◆ **Exercise brief**
Select and copy out every line in the records containing "computer".

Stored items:
┄┄┄┄┄┄┄┄┄┄┄┄┄┄┄┄┄┄┄┄

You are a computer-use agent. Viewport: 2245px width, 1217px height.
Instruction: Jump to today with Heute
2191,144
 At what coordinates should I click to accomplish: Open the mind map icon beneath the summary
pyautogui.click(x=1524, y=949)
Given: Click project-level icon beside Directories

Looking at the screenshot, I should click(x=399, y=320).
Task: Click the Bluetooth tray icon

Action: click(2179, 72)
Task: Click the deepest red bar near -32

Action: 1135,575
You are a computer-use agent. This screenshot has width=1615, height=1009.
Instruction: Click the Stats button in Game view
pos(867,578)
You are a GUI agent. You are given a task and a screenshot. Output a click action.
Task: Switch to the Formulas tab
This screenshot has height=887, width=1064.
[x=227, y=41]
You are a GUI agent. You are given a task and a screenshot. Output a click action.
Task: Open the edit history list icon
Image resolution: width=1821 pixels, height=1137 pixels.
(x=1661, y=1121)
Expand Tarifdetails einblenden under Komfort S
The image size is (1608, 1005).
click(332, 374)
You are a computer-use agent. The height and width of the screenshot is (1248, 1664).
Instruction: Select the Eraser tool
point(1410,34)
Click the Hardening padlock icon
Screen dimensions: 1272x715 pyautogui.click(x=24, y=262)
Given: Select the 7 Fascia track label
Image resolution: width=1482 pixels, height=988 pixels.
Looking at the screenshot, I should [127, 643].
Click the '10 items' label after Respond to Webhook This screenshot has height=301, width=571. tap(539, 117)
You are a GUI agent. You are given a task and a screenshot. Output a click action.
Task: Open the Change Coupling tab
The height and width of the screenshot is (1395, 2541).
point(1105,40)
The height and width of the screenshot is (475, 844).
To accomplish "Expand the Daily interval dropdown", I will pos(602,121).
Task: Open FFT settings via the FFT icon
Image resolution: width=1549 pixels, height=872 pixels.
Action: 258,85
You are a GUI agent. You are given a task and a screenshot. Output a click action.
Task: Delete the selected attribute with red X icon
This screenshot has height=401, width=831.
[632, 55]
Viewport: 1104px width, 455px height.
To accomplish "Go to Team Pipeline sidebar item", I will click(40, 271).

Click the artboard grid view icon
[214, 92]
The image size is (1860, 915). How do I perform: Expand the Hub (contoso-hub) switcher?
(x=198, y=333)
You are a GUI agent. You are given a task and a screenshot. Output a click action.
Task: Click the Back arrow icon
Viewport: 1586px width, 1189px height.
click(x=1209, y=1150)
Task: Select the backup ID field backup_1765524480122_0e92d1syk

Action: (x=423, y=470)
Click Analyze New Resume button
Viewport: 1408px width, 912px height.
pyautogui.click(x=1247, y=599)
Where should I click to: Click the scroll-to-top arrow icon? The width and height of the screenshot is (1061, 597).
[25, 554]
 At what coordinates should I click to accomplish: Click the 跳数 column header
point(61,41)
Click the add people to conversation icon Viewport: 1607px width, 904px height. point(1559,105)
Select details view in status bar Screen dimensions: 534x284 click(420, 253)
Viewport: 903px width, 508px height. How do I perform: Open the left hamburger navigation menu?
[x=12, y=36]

┄┄┄┄┄┄┄┄┄┄┄┄┄┄┄┄┄┄┄┄

◆ **Your solution**
You are a computer-use agent. Viewport: 2245px width, 1217px height.
You are a computer-use agent. This screenshot has width=1615, height=1009.
You are a computer-use agent. The height and width of the screenshot is (1248, 1664).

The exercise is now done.